3月30日、フランス海軍のフリーゲート艦ヴァンデミエール(2950トン、92人乗り組み)が「友好・親善」を目的として長崎港に寄港しました。フランス海軍艦艇の長崎港への入港は37年ぶり3回目です。
長崎市長は外務省と在日フランス大使館に対し「核保有国の軍艦が入港することへの市民感情に配慮してほしい」と寄港回避を要請、艦長の表敬訪問の申し出も拒否していました。一方、県は「フランスは原爆投下の当事者ではない。原爆の悲惨さを見てもらいたい」と寄港を容認しました。

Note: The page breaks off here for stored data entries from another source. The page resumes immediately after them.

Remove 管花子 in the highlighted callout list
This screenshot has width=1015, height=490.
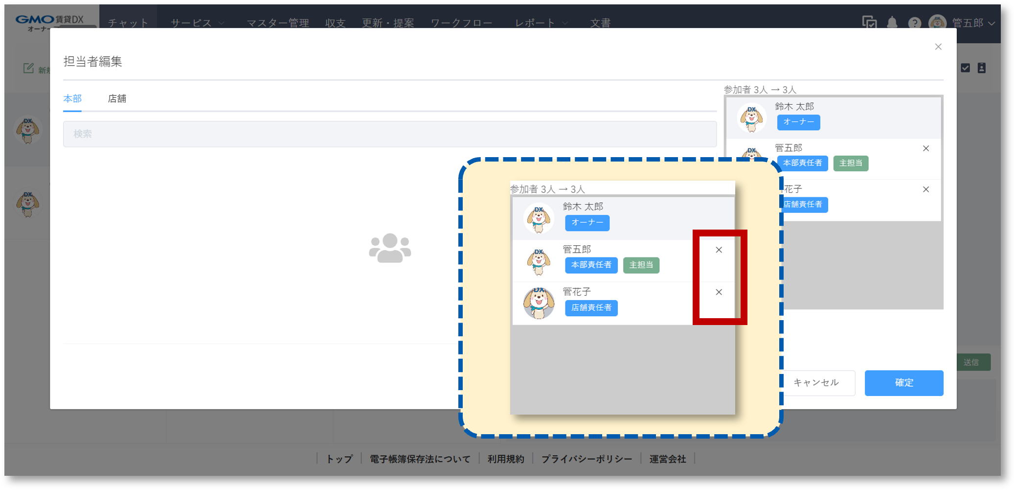(x=719, y=292)
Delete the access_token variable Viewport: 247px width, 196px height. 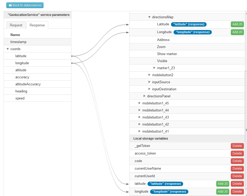[237, 153]
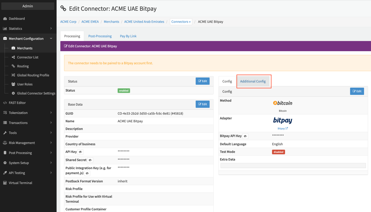
Task: Show the Shared Secret value
Action: point(90,160)
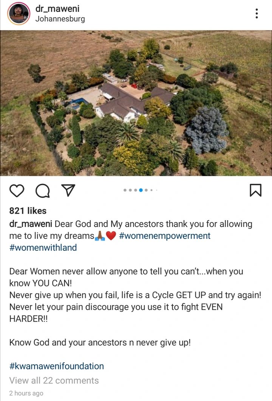Open Johannesburg location tag
272x401 pixels.
click(x=60, y=19)
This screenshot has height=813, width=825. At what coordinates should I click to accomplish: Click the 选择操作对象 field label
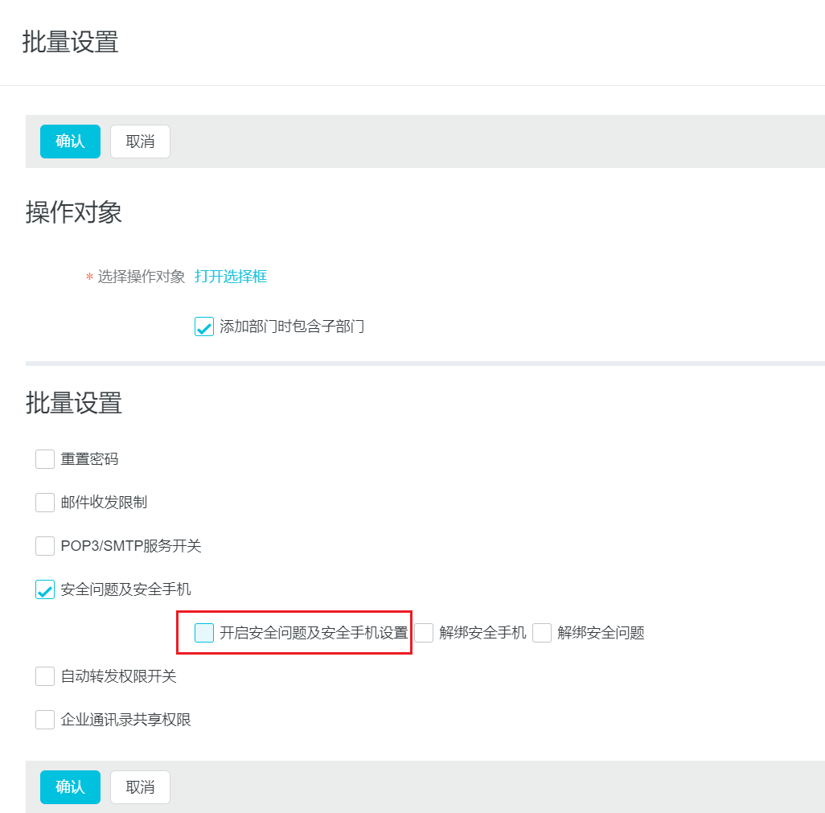pyautogui.click(x=142, y=277)
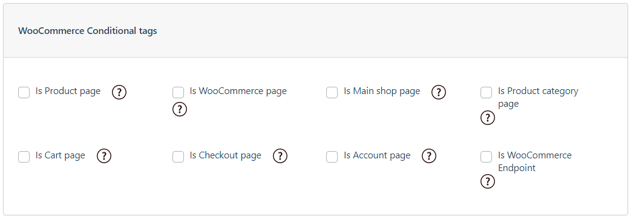Enable the Is Product page checkbox

tap(24, 92)
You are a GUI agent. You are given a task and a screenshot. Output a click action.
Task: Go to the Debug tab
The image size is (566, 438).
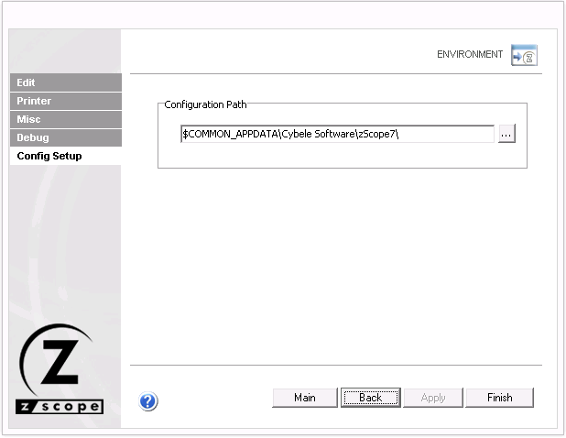65,137
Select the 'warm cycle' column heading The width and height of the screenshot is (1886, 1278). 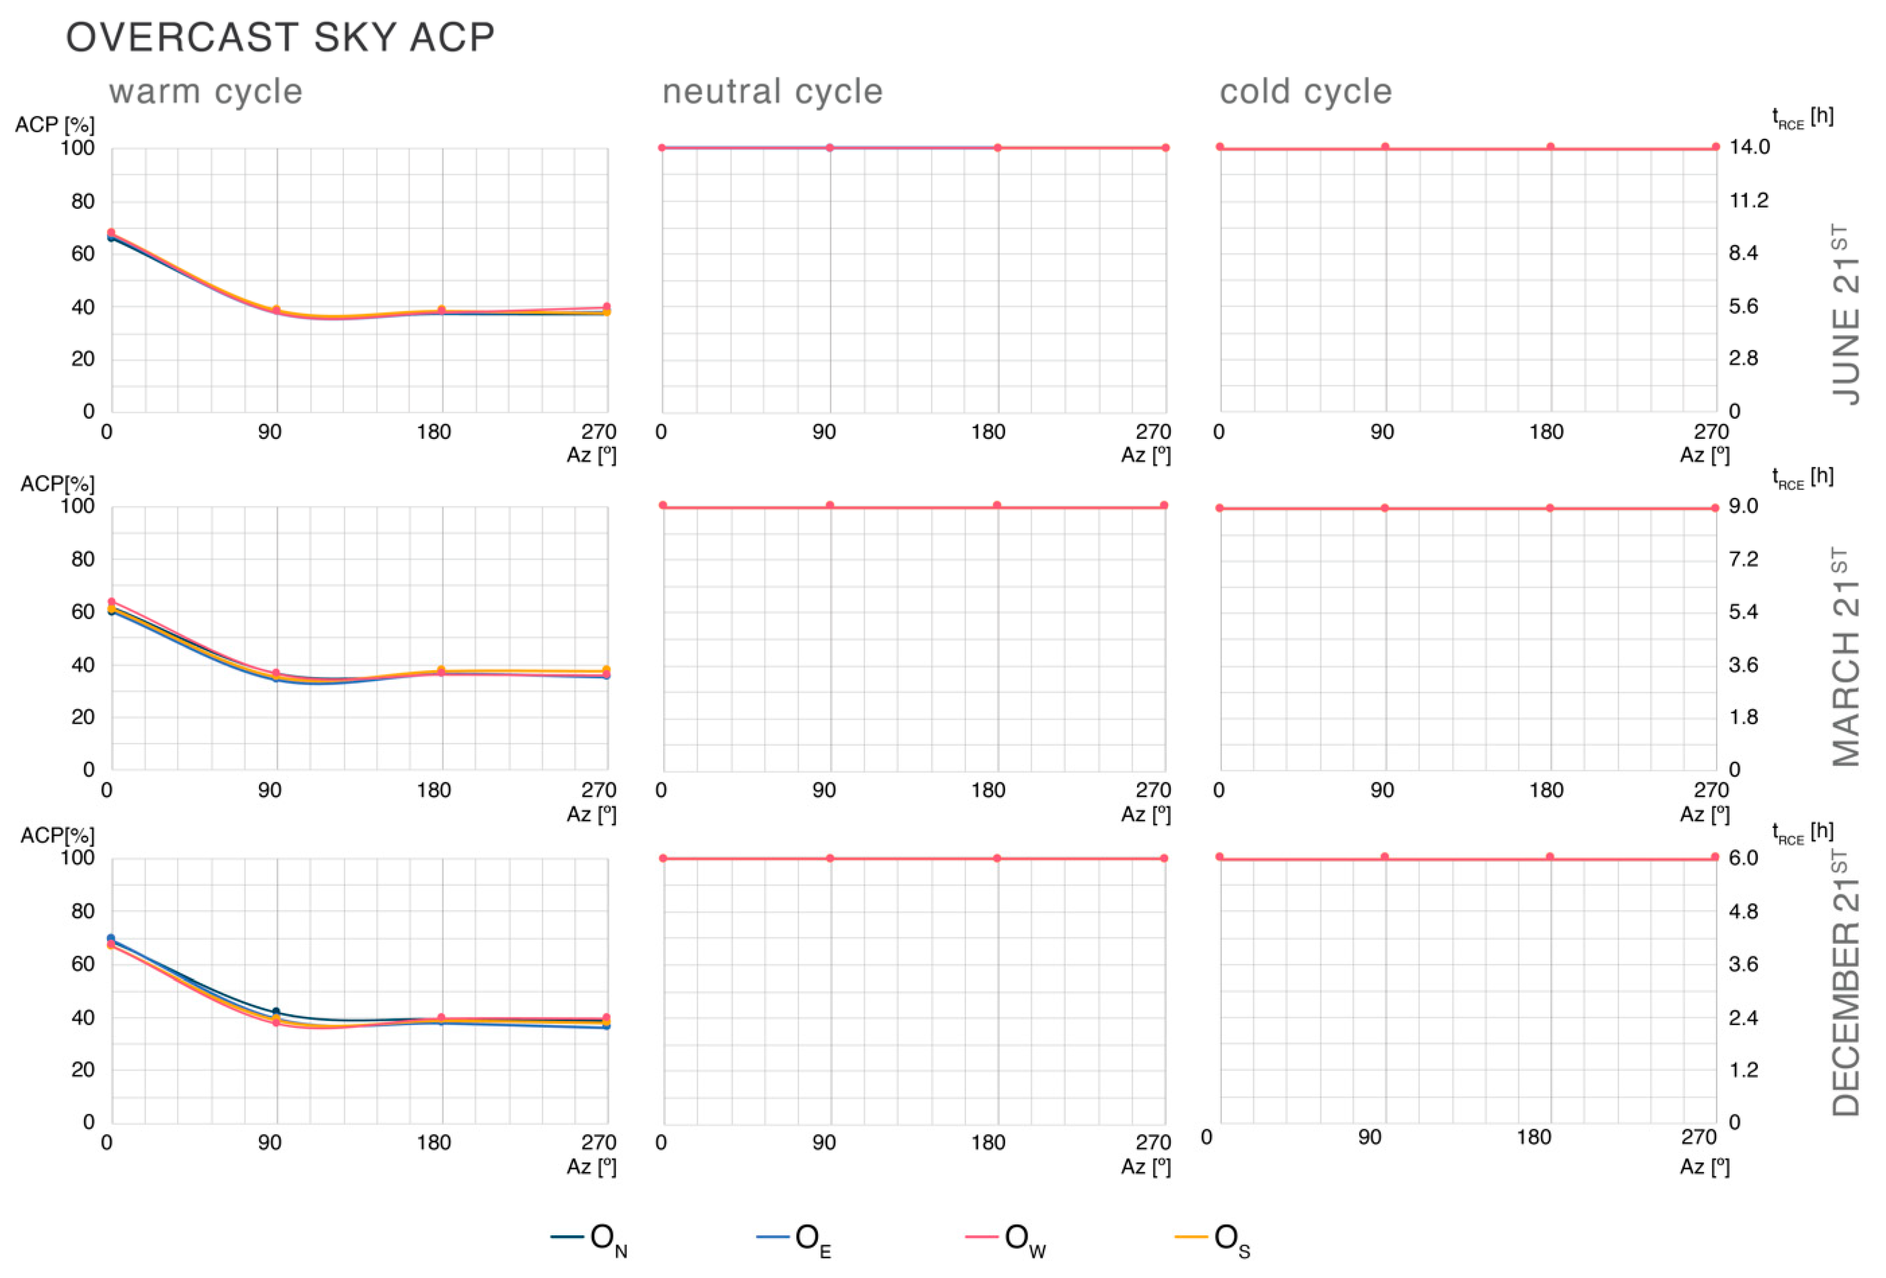tap(205, 91)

この日、安保破棄県実行委員会・県平和委員会、そして県平和運動センター・長崎地区労などの呼びかけで集まった参加者80人が松が枝埠頭で抗議集会を開きました。
長崎地区労の平野議長が主催者挨拶を行い、長崎市が同艦の入港回避を国に要請したにもかかわらず、県が受け入れたことを批判。「フランスは『核は捨てない』立場を堅持している。断じて許すわけにはいかない」と批判しました。
長崎原水協の大塚事務局長は、「NPT再検討会議へ向け、世界で核廃絶の機運が高まっているときに、核保有国の艦船が入ってくることは、被爆地の市民として容認できない」と訴えました。
この後、ヴァンデミエールの船体が見えはじめたため、「被爆地に軍艦はくるな」「核保有国の軍艦の入港反対」「フランスは核保有をやめよ」などのシュプレヒコールを行いました。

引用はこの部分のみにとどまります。